La administración estadounidense estaría analizando una significativa reducción en los aranceles impuestos a productos provenientes de China, con el objetivo de aliviar la presión económica sobre importadores y consumidores, y reducir las tensiones bilaterales. Según informes recientes, los aranceles actuales del 145 % podrían disminuir a un rango de entre 50 % y 65 %.

Estas deliberaciones coinciden con un intento del gobierno por restablecer canales de diálogo con Pekín en medio de una compleja relación comercial que ha sido marcada por años de tarifas elevadas, represalias mutuas y una creciente competencia tecnológica.

La Casa Blanca, aunque no ha emitido un comunicado oficial confirmando la reducción, considera que los aranceles existentes son insostenibles en el mediano plazo. Un alto funcionario de la administración comentó que se están explorando mecanismos que permitan mantener una política comercial firme sin afectar la economía interna de Estados Unidos.

Entre las alternativas que se manejan, destaca la posibilidad de aplicar aranceles diferenciados según el nivel de sensibilidad estratégica de los productos. Por ejemplo, aquellos bienes considerados no esenciales podrían enfrentar tarifas más bajas, mientras que los artículos relacionados con la seguridad nacional podrían seguir sujetos a impuestos más altos.

En paralelo, las autoridades chinas han manifestado su disposición a retomar conversaciones siempre que las medidas arancelarias sean revisadas. Sin embargo, las tensiones se mantienen también por temas ajenos al comercio, como la lucha contra el tráfico de fentanilo o el control tecnológico en sectores estratégicos.

En el ámbito económico, la reducción de aranceles podría tener un impacto inmediato en los mercados. Tras conocerse los primeros reportes, los principales índices bursátiles estadounidenses reflejaron un leve repunte, en especial en sectores vinculados a la manufactura y tecnología.
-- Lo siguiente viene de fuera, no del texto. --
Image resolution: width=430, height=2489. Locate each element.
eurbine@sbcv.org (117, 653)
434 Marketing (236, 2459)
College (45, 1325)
Analistas financieros y organismos internacionales como el FMI han advertido previamente que el mantenimiento de políticas proteccionistas severas podría frenar el crecimiento global, incrementar los costos de bienes de consumo y deteriorar las relaciones multilaterales.

El debate continúa abierto, pero todo apunta a que Washington busca ajustar su postura comercial hacia China, sin debilitar su posición geopolítica.